With the pictures left out, return exactly the lines from the one containing "Click the 'Enter" through the end of the listing below.

BEGIN

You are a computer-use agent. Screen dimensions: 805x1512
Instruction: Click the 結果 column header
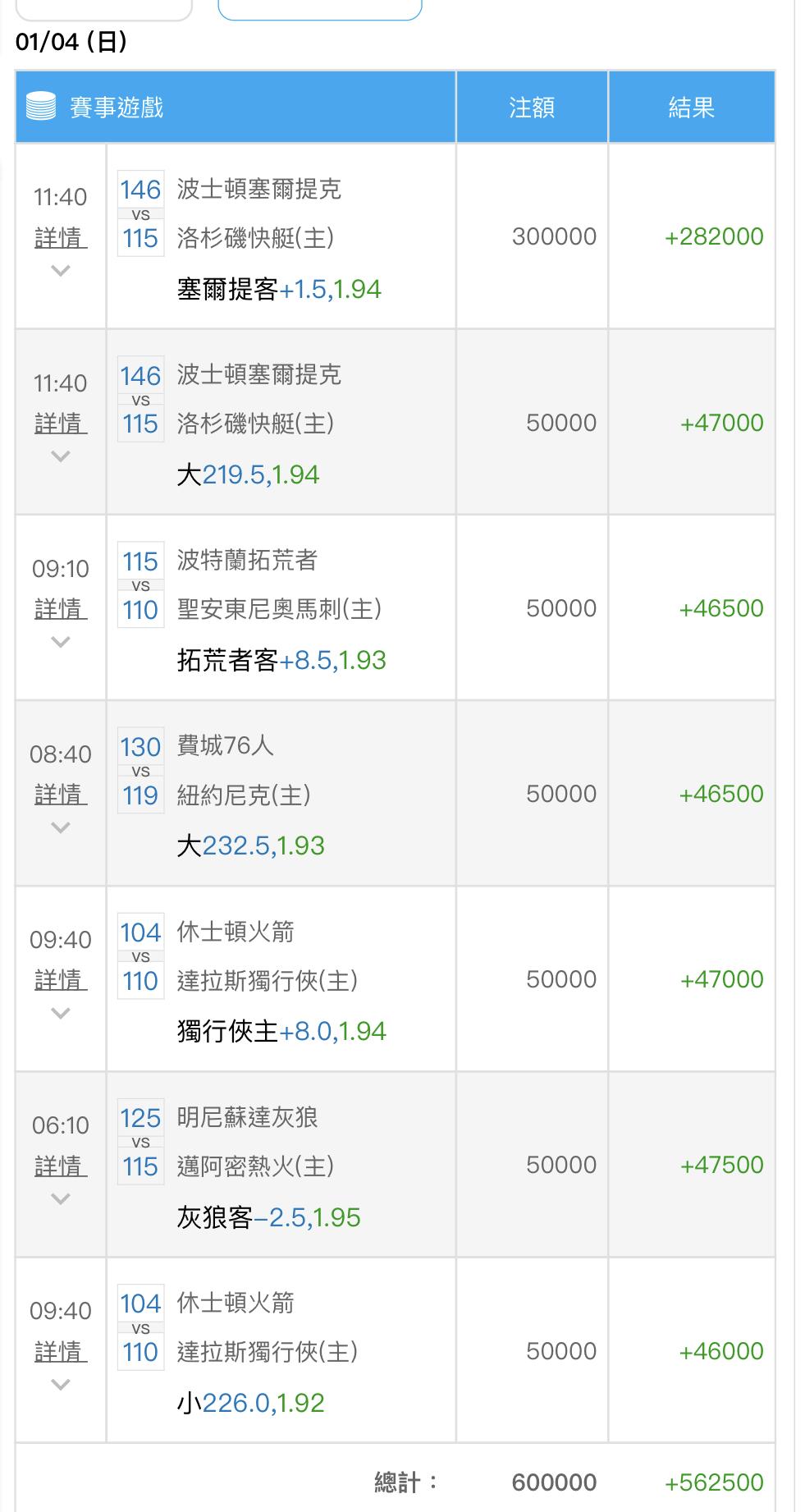coord(691,108)
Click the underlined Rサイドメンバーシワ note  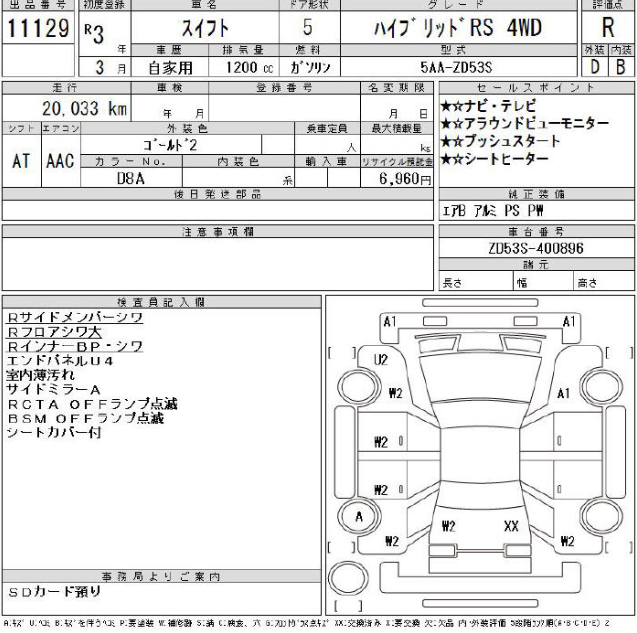(x=75, y=317)
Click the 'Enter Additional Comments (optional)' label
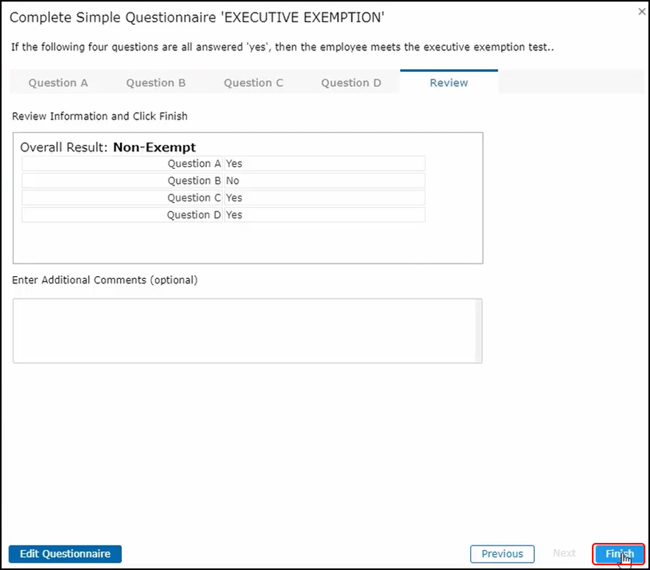650x570 pixels. tap(105, 280)
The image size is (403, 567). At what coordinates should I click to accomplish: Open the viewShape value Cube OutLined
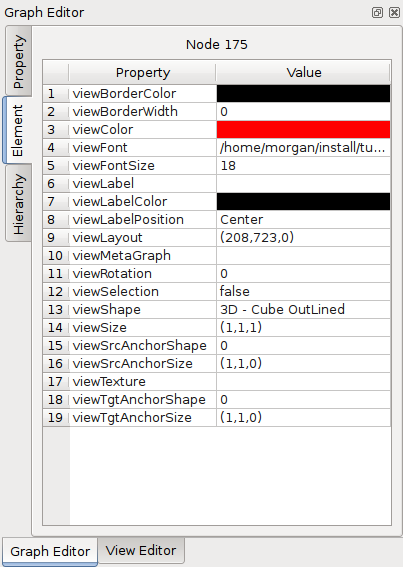pyautogui.click(x=304, y=310)
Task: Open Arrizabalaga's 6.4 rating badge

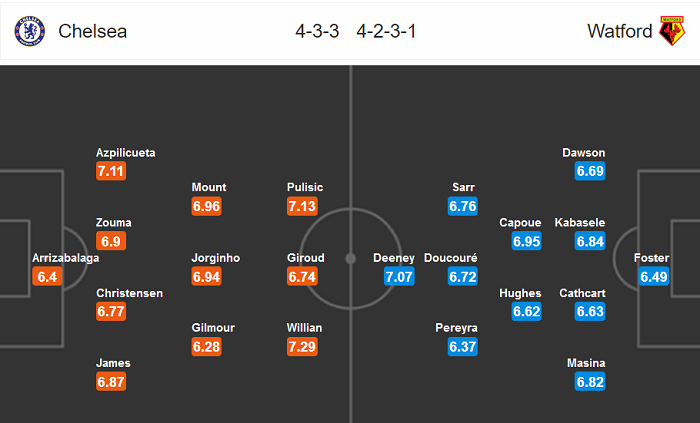Action: (47, 276)
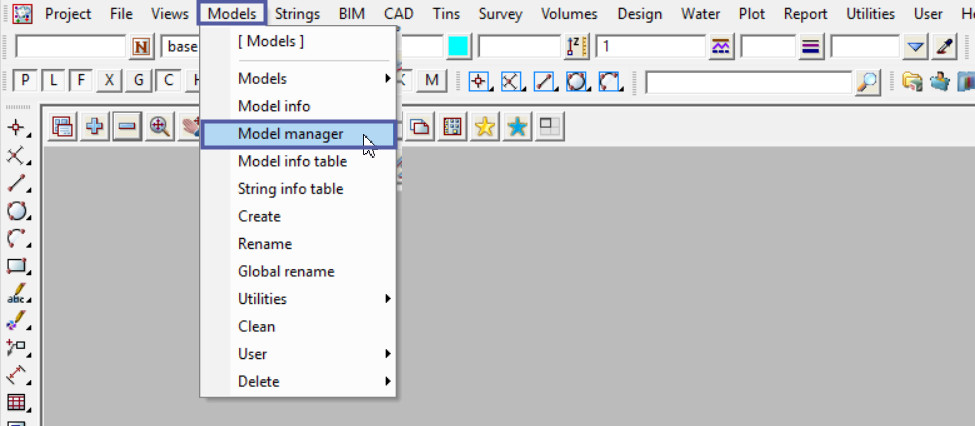Click the blue plus zoom-in icon
This screenshot has width=975, height=426.
pos(95,127)
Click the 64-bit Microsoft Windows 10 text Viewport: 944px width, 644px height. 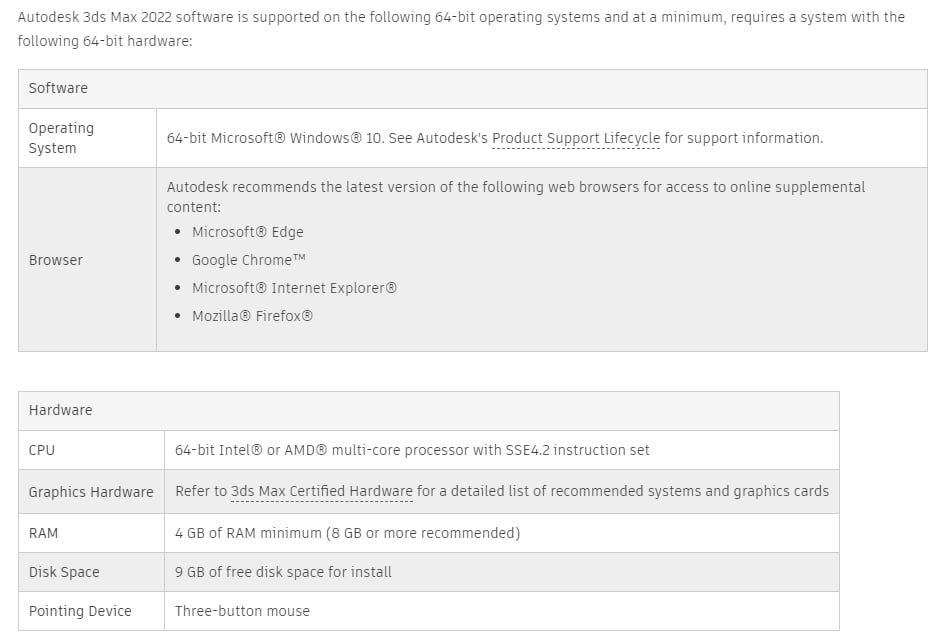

END

WRITTEN RESPONSE:
Click the 'Enter Additional Comments (optional)' label
650x570 pixels. tap(105, 280)
The image size is (403, 567). At what coordinates should I click to accomplish: Open the viewShape value Cube OutLined
pyautogui.click(x=304, y=310)
Task: Open Arrizabalaga's 6.4 rating badge

Action: (47, 276)
Click the blue plus zoom-in icon
This screenshot has width=975, height=426.
pos(95,127)
Click the 64-bit Microsoft Windows 10 text Viewport: 944px width, 644px height. 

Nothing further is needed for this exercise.